╭─ Source data
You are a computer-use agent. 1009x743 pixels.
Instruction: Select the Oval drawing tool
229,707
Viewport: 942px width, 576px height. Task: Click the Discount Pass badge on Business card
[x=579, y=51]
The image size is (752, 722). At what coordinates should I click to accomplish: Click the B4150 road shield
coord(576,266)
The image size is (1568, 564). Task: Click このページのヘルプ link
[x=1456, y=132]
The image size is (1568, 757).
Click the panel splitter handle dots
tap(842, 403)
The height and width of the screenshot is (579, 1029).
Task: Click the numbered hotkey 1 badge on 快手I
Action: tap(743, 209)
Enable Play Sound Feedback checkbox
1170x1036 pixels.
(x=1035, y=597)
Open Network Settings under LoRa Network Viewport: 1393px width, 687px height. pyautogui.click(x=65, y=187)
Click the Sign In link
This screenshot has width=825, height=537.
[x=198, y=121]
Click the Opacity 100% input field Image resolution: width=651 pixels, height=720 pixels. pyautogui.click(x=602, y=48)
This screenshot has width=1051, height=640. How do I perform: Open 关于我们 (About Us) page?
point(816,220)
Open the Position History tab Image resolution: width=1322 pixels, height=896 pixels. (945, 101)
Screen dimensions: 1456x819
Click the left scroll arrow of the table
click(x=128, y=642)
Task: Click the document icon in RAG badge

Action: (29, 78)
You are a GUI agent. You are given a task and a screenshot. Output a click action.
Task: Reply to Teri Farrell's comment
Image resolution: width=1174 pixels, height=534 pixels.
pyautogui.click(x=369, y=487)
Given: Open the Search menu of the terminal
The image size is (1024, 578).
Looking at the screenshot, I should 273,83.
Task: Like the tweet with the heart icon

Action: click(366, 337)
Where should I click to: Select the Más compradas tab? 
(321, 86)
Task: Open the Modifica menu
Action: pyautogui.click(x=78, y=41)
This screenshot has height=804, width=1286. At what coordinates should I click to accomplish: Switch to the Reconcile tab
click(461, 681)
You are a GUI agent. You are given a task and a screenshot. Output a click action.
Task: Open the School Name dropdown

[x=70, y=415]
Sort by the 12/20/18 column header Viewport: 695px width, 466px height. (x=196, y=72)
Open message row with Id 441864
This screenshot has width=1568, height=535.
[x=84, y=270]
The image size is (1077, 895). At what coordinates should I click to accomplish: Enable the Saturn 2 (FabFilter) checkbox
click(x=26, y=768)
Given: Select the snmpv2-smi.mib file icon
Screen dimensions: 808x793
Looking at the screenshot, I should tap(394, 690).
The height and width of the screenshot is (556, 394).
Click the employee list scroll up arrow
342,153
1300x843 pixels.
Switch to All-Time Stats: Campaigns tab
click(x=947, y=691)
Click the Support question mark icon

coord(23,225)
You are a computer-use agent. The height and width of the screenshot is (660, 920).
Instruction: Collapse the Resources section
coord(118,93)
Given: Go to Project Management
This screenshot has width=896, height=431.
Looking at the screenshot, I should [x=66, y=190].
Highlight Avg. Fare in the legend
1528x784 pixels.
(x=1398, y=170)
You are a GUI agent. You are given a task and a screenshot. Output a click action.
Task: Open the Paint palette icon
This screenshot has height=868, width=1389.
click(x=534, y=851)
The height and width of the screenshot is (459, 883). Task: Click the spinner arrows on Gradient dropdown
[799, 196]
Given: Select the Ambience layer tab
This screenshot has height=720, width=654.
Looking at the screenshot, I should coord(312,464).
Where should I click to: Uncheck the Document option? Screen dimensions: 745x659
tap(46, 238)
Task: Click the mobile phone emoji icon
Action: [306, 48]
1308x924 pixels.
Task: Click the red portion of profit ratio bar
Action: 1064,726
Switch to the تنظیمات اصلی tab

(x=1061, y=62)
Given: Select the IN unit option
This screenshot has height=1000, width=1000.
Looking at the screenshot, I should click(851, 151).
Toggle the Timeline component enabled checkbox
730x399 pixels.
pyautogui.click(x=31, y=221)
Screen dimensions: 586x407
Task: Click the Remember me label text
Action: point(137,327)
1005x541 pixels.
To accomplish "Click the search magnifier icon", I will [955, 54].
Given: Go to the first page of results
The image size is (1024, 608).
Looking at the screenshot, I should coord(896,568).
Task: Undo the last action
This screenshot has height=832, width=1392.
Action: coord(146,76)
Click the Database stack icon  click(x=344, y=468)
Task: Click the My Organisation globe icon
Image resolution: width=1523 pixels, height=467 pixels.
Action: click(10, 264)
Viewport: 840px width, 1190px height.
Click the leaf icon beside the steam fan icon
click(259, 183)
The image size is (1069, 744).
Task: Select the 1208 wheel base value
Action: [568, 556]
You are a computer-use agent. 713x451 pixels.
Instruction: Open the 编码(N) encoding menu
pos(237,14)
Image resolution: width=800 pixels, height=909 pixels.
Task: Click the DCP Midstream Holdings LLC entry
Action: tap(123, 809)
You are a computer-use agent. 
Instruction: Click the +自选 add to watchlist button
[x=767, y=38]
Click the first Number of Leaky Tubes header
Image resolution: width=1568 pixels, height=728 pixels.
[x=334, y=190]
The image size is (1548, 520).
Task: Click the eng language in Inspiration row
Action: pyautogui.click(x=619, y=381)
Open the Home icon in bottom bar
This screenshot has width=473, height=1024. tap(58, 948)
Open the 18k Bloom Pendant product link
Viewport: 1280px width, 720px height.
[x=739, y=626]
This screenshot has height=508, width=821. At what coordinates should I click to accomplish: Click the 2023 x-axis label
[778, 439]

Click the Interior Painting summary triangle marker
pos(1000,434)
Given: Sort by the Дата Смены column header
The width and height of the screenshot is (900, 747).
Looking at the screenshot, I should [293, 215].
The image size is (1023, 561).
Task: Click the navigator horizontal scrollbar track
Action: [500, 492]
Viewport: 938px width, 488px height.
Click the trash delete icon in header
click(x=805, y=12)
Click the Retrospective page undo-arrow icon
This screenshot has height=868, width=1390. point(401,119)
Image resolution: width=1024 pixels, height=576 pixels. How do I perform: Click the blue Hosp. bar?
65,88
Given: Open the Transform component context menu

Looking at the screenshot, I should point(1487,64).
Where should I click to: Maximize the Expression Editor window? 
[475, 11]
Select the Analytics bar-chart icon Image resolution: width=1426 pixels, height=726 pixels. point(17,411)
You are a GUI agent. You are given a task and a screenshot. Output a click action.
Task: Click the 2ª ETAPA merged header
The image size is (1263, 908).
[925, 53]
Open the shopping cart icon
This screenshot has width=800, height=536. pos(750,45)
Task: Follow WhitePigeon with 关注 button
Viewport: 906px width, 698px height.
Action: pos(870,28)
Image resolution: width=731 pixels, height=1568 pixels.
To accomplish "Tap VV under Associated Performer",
╰─
*Your instructions:* Each line above is to be reproduced exactly. Leave none out.

*Exercise result:*
You are a computer-use agent. 1009x743 pixels.
Instruction: Select the Oval drawing tool
229,707
Viewport: 942px width, 576px height. Task: Click the Discount Pass badge on Business card
[x=579, y=51]
The image size is (752, 722). At what coordinates should I click to accomplish: Click the B4150 road shield
coord(576,266)
The image size is (1568, 564). Task: Click このページのヘルプ link
[x=1456, y=132]
The image size is (1568, 757).
Click the panel splitter handle dots
tap(842, 403)
The height and width of the screenshot is (579, 1029).
Task: Click the numbered hotkey 1 badge on 快手I
Action: tap(743, 209)
Enable Play Sound Feedback checkbox
1170x1036 pixels.
(x=1035, y=597)
Open Network Settings under LoRa Network Viewport: 1393px width, 687px height. pyautogui.click(x=65, y=187)
Click the Sign In link
This screenshot has width=825, height=537.
[x=198, y=121]
Click the Opacity 100% input field Image resolution: width=651 pixels, height=720 pixels. pyautogui.click(x=602, y=48)
This screenshot has width=1051, height=640. How do I perform: Open 关于我们 (About Us) page?
point(816,220)
Open the Position History tab Image resolution: width=1322 pixels, height=896 pixels. (945, 101)
Screen dimensions: 1456x819
Click the left scroll arrow of the table
click(x=128, y=642)
Task: Click the document icon in RAG badge

Action: (29, 78)
You are a GUI agent. You are given a task and a screenshot. Output a click action.
Task: Reply to Teri Farrell's comment
Image resolution: width=1174 pixels, height=534 pixels.
pyautogui.click(x=369, y=487)
Given: Open the Search menu of the terminal
The image size is (1024, 578).
Looking at the screenshot, I should 273,83.
Task: Like the tweet with the heart icon

Action: click(366, 337)
Where should I click to: Select the Más compradas tab? 
(321, 86)
Task: Open the Modifica menu
Action: pyautogui.click(x=78, y=41)
This screenshot has height=804, width=1286. At what coordinates should I click to accomplish: Switch to the Reconcile tab
click(461, 681)
You are a GUI agent. You are given a task and a screenshot. Output a click action.
Task: Open the School Name dropdown

[x=70, y=415]
Sort by the 12/20/18 column header Viewport: 695px width, 466px height. (x=196, y=72)
Open message row with Id 441864
This screenshot has width=1568, height=535.
[x=84, y=270]
The image size is (1077, 895). At what coordinates should I click to accomplish: Enable the Saturn 2 (FabFilter) checkbox
click(x=26, y=768)
Given: Select the snmpv2-smi.mib file icon
Screen dimensions: 808x793
Looking at the screenshot, I should tap(394, 690).
The height and width of the screenshot is (556, 394).
Click the employee list scroll up arrow
342,153
1300x843 pixels.
Switch to All-Time Stats: Campaigns tab
click(x=947, y=691)
Click the Support question mark icon

coord(23,225)
You are a computer-use agent. The height and width of the screenshot is (660, 920).
Instruction: Collapse the Resources section
coord(118,93)
Given: Go to Project Management
This screenshot has width=896, height=431.
Looking at the screenshot, I should [x=66, y=190].
Highlight Avg. Fare in the legend
1528x784 pixels.
(x=1398, y=170)
You are a GUI agent. You are given a task and a screenshot. Output a click action.
Task: Open the Paint palette icon
This screenshot has height=868, width=1389.
click(x=534, y=851)
The height and width of the screenshot is (459, 883). Task: Click the spinner arrows on Gradient dropdown
[799, 196]
Given: Select the Ambience layer tab
This screenshot has height=720, width=654.
Looking at the screenshot, I should coord(312,464).
Where should I click to: Uncheck the Document option? Screen dimensions: 745x659
tap(46, 238)
Task: Click the mobile phone emoji icon
Action: [306, 48]
1308x924 pixels.
Task: Click the red portion of profit ratio bar
Action: 1064,726
Switch to the تنظیمات اصلی tab

(x=1061, y=62)
Given: Select the IN unit option
This screenshot has height=1000, width=1000.
Looking at the screenshot, I should click(851, 151).
Toggle the Timeline component enabled checkbox
730x399 pixels.
pyautogui.click(x=31, y=221)
Screen dimensions: 586x407
Task: Click the Remember me label text
Action: point(137,327)
1005x541 pixels.
To accomplish "Click the search magnifier icon", I will [955, 54].
Given: Go to the first page of results
The image size is (1024, 608).
Looking at the screenshot, I should coord(896,568).
Task: Undo the last action
This screenshot has height=832, width=1392.
Action: coord(146,76)
Click the Database stack icon  click(x=344, y=468)
Task: Click the My Organisation globe icon
Image resolution: width=1523 pixels, height=467 pixels.
Action: click(10, 264)
Viewport: 840px width, 1190px height.
Click the leaf icon beside the steam fan icon
click(259, 183)
The image size is (1069, 744).
Task: Select the 1208 wheel base value
Action: [568, 556]
You are a computer-use agent. 713x451 pixels.
Instruction: Open the 编码(N) encoding menu
pos(237,14)
Image resolution: width=800 pixels, height=909 pixels.
Task: Click the DCP Midstream Holdings LLC entry
Action: tap(123, 809)
You are a computer-use agent. 
Instruction: Click the +自选 add to watchlist button
[x=767, y=38]
Click the first Number of Leaky Tubes header
Image resolution: width=1568 pixels, height=728 pixels.
[x=334, y=190]
The image size is (1548, 520).
Task: Click the eng language in Inspiration row
Action: pyautogui.click(x=619, y=381)
Open the Home icon in bottom bar
This screenshot has width=473, height=1024. tap(58, 948)
Open the 18k Bloom Pendant product link
Viewport: 1280px width, 720px height.
[x=739, y=626]
This screenshot has height=508, width=821. At what coordinates should I click to accomplish: Click the 2023 x-axis label
[778, 439]

Click the Interior Painting summary triangle marker
pos(1000,434)
Given: Sort by the Дата Смены column header
The width and height of the screenshot is (900, 747).
Looking at the screenshot, I should [293, 215].
The image size is (1023, 561).
Task: Click the navigator horizontal scrollbar track
Action: [500, 492]
Viewport: 938px width, 488px height.
Click the trash delete icon in header
click(x=805, y=12)
Click the Retrospective page undo-arrow icon
This screenshot has height=868, width=1390. point(401,119)
Image resolution: width=1024 pixels, height=576 pixels. How do I perform: Click the blue Hosp. bar?
65,88
Given: Open the Transform component context menu

Looking at the screenshot, I should point(1487,64).
Where should I click to: Maximize the Expression Editor window? 
[475, 11]
Select the Analytics bar-chart icon Image resolution: width=1426 pixels, height=726 pixels. point(17,411)
You are a GUI agent. You are given a task and a screenshot. Output a click action.
Task: Click the 2ª ETAPA merged header
The image size is (1263, 908).
[925, 53]
Open the shopping cart icon
This screenshot has width=800, height=536. pos(750,45)
Task: Follow WhitePigeon with 关注 button
Viewport: 906px width, 698px height.
Action: pos(870,28)
Image resolution: width=731 pixels, height=1568 pixels.
To accomplish "Tap VV under Associated Performer",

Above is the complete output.